Essa associação de gatos e mulheres faz parte de uma interação mais ampla entre humanos e animais, como disse a professora Fiona Probyn-Rapsey, acadêmica da Universidade de Wollongong, que aborda os Estudos Animais de uma perspectiva pós-colonial feminista. “As ideias que temos sobre animais alimentam ideias sobre gênero”, diz ela. “Nós rotineiramente usamos tropos de animais para falar sobre gênero e policiar comportamentos de gênero (“cadela”, “garanhão”, “garanhão”, “puma”), bem como [raça e] racismo, que está sempre fazendo uso de tropos animais para desumanizar e negar a humanidade dos outros.”

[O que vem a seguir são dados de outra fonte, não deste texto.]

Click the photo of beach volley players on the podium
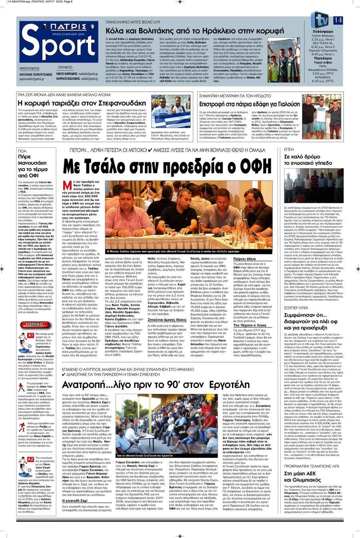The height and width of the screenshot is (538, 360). pyautogui.click(x=283, y=59)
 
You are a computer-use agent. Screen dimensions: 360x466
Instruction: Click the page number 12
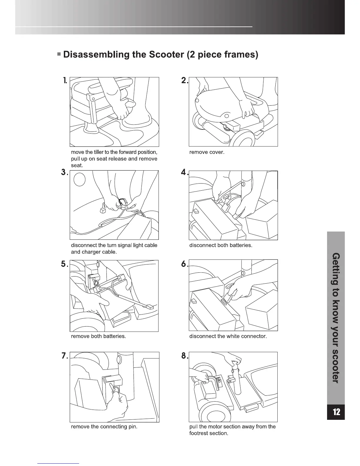[336, 412]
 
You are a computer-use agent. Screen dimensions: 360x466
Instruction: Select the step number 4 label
[184, 173]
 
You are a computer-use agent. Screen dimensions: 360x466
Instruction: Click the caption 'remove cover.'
[207, 152]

‘Mulheres-gato’ na cultura popular
Enquanto as mulheres solteiras já foram apelidadas de solteironas e solteironas, criticadas por drenar as finanças dos parentes, as mulheres solteiras que possuíam gatos eram consideradas duplamente condenadas. Na era vitoriana, esse vínculo havia entrado no meio cultural. Em 1880, The Dundee Courier declarou: “a solteirona não seria típica de sua classe sem o gato” e que “um não pode existir sem o outro”.
Esse tropo de mulher solteira e gato persistiu até o século 20, talvez atingindo seu apogeu na cultura pop em 1976, com o lançamento do documentário Gray Gardens. Seus temas eram Edith Bouvier Beale “Little Edie” e sua mãe Edith Ewing Bouvier Beale “Big Edie” – ambos parentes de Jacqueline Kennedy Onassis, e Gray Gardens era o nome da casa de 14 quartos em East Hampton, NY, que eles ocupavam juntos. Invadido por dezenas de gatos, latas de comida e lixo cobriam o chão da casa, seus terrenos infestados de vegetação crescida. O documentário foi, de certa forma, um conto preventivo do que acontece com uma mulher quando ela está sem um homem: Big Edie se divorciou e Little Edie nunca se casou.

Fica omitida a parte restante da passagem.